Supreme Court ‘Conflicted’ Over Aereo Case

By Merrill Knox 

OLYMPUS DIGITAL CAMERAAfter hearing oral arguments from both sides this morning, the Supreme Court justices “appeared unsure” how to rule in the Aereo case, Reuters reports:

The nine justices gave little sign of support for Aereo during the one-hour oral argument, but the bigger concern appeared to be the possible broader implications of a ruling against the company.

Several justices appeared troubled about a ruling that would deal a blow to increasingly popular cloud computing services in which personal files — including TV shows and music — are stored remotely on the Internet on servers from companies such as Google Inc, Microsoft Corp, DropBox Inc and Box Inc.


Justice Stephen Breyer told the networks’ attorney, Paul Clement, that his legal argument “makes me nervous about taking your preferred route.”

The issue of whether Aereo should be considered a cable company was also raised, according to Re/code:

Some justices wondered why Aereo shouldn’t be considered the equivalent of cable company, which would give them the right to transmit TV programming — but would also require them to pay for it. And others argued that Aereo seemed primarily designed to evade copyright law.

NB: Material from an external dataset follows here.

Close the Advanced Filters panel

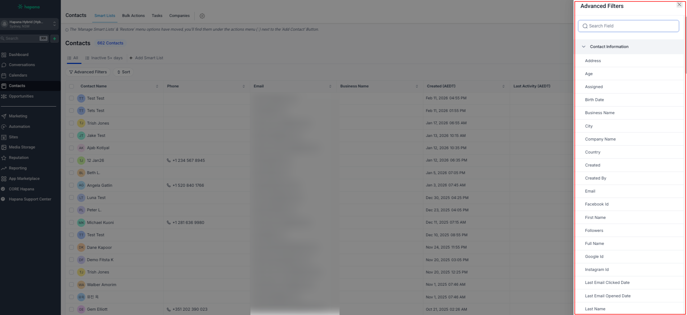click(x=679, y=5)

[…] Aereo says it is making it easier for consumers to watch private broadcasts of TV shows while broadcasters say the company is really offering public broadcasts of the same shows to thousands of people. Legally, it’s an important distinction because copyright law protects private broadcasts but not public ones.

Looking at a description of Aereo’s business it’s hard to see how they aren’t a cable company, said Justice Sonya Sotomayor. “I read it and say why aren’t they a cable company?” she said.

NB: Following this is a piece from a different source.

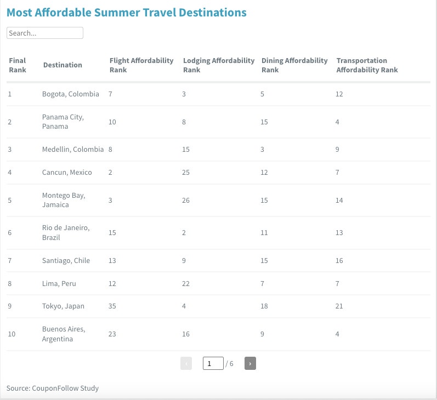
Task: Click the Source: CouponFollow Study text
Action: tap(53, 388)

>Update: Aereo has released a statement about the Supreme Court arguments.

From our perspective, the issue in the case was whether consumers who have always had a right to have an antenna and a DVR in their home and make copies of local over-the-air broadcast television, if that right should be infringed at all simply by moving the antenna and DVR to the cloud.

The court’s decision today will have significant consequences for cloud computing. We’re confident, cautiously optimistic, based on the way the hearing went today that the Court understood that a person watching over-the-air broadcast television in his or her home is engaging in a private performance and not a public performance that would implicate the Copyright Act.

We’ll be talking about all things Aereo with U.S. Law Week managing editor Tom Taylor, Internet attorney Tim Bukher and BIA/Kelsey chief economist Mark Fratrik at the TVNewser Show next Tuesday. Click here for more information and to register.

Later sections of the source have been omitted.